### REQUIRED WORK:
Produce as output only the lines below starting at the line with "Enable mouse click" and continuing through the line with "Task: Open the 提交 submenu", each one exactly as written.

### Collected data:
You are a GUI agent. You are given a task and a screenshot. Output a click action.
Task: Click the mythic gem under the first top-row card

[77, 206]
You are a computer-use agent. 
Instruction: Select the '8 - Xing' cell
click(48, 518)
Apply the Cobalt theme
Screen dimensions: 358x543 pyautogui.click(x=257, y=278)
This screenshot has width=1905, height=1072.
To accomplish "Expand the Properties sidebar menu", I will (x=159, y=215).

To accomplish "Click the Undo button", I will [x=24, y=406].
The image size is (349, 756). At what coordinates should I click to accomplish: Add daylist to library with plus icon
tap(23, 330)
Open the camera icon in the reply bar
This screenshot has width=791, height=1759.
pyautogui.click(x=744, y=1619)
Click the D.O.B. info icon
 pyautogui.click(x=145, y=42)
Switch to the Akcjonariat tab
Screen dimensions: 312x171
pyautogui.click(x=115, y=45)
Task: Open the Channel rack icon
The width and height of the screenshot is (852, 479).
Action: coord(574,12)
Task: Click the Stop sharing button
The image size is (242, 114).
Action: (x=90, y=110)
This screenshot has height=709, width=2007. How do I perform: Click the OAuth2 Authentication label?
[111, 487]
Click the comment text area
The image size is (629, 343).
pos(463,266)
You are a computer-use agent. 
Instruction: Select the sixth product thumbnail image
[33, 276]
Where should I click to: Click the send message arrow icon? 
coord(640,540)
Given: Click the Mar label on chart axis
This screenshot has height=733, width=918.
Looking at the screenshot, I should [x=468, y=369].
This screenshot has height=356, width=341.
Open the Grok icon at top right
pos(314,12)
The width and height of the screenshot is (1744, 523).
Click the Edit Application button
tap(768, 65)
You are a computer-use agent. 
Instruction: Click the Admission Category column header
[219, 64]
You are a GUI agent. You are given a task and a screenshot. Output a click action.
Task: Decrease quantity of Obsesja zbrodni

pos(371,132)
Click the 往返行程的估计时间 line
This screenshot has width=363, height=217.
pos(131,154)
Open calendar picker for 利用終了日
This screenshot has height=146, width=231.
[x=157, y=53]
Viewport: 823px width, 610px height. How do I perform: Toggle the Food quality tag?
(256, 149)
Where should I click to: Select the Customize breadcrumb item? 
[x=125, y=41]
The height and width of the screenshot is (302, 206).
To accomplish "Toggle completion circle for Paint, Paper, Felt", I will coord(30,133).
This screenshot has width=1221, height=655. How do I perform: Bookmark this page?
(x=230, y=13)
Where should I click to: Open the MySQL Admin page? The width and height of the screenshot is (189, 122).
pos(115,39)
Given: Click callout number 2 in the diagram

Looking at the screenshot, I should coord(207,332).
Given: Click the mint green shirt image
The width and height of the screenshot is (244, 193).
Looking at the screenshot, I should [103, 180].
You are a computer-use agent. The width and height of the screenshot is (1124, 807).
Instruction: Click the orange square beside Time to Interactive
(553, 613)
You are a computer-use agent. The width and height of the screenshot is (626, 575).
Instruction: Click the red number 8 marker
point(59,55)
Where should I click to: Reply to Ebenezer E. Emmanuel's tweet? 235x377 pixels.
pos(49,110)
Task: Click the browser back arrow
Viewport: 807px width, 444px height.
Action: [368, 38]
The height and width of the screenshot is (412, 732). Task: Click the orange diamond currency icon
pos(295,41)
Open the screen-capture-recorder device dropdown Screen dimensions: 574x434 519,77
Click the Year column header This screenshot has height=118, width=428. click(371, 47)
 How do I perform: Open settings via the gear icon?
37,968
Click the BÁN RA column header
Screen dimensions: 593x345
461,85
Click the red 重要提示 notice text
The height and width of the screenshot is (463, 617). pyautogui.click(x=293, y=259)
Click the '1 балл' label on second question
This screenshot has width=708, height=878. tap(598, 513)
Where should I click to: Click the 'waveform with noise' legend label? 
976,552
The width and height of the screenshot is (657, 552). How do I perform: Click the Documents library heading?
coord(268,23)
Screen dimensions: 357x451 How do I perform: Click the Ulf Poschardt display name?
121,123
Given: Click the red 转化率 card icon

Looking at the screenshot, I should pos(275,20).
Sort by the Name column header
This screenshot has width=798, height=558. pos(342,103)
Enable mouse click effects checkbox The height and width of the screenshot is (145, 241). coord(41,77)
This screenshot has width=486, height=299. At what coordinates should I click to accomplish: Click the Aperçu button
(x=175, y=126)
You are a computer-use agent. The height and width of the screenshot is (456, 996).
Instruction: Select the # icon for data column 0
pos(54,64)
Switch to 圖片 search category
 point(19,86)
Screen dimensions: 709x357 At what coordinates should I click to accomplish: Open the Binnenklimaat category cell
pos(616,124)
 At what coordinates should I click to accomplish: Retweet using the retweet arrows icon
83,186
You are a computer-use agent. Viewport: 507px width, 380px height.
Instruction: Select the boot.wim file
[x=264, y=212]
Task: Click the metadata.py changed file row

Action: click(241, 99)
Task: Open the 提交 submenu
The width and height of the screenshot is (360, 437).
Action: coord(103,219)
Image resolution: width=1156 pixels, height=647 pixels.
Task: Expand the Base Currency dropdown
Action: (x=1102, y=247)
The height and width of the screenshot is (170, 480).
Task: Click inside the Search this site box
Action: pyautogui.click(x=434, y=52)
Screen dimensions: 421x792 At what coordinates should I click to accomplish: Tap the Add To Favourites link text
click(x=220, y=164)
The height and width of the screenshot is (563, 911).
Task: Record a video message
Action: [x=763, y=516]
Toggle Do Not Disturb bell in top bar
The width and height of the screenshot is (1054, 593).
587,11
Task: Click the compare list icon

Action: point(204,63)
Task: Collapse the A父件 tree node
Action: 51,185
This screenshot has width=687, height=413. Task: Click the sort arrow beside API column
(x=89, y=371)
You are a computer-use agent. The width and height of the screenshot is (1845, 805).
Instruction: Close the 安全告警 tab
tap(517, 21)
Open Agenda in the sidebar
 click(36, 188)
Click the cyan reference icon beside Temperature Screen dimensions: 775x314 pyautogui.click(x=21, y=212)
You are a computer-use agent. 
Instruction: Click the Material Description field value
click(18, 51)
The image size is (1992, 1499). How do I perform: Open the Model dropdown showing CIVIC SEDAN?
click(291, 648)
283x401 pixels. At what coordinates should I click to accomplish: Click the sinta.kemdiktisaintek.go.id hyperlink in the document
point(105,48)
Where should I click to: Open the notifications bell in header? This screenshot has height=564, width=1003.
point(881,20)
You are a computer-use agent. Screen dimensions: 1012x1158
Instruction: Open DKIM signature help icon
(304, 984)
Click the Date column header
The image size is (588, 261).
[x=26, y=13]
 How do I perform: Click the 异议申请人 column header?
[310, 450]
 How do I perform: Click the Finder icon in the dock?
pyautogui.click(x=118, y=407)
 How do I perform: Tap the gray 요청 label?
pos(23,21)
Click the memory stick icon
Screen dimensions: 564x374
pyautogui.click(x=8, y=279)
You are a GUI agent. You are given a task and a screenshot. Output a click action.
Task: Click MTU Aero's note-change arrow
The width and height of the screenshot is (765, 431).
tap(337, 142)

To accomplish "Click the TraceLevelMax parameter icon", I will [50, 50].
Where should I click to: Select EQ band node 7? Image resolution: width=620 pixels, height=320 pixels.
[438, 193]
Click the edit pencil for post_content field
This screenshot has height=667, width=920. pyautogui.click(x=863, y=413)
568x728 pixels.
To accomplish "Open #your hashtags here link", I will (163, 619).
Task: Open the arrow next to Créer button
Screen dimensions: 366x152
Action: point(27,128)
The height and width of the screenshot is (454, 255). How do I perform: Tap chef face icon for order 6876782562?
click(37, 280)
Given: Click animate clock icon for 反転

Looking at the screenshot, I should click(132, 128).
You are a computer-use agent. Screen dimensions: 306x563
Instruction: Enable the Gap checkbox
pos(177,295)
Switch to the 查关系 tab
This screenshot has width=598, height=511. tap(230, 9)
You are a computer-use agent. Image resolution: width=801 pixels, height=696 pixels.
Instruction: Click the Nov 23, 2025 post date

### OUTPUT FOR THIS EXERCISE:
Enable mouse click effects checkbox The height and width of the screenshot is (145, 241). coord(41,77)
This screenshot has width=486, height=299. At what coordinates should I click to accomplish: Click the Aperçu button
(x=175, y=126)
You are a computer-use agent. The height and width of the screenshot is (456, 996).
Instruction: Select the # icon for data column 0
pos(54,64)
Switch to 圖片 search category
 point(19,86)
Screen dimensions: 709x357 At what coordinates should I click to accomplish: Open the Binnenklimaat category cell
pos(616,124)
 At what coordinates should I click to accomplish: Retweet using the retweet arrows icon
83,186
You are a computer-use agent. Viewport: 507px width, 380px height.
Instruction: Select the boot.wim file
[x=264, y=212]
Task: Click the metadata.py changed file row

Action: click(241, 99)
Task: Open the 提交 submenu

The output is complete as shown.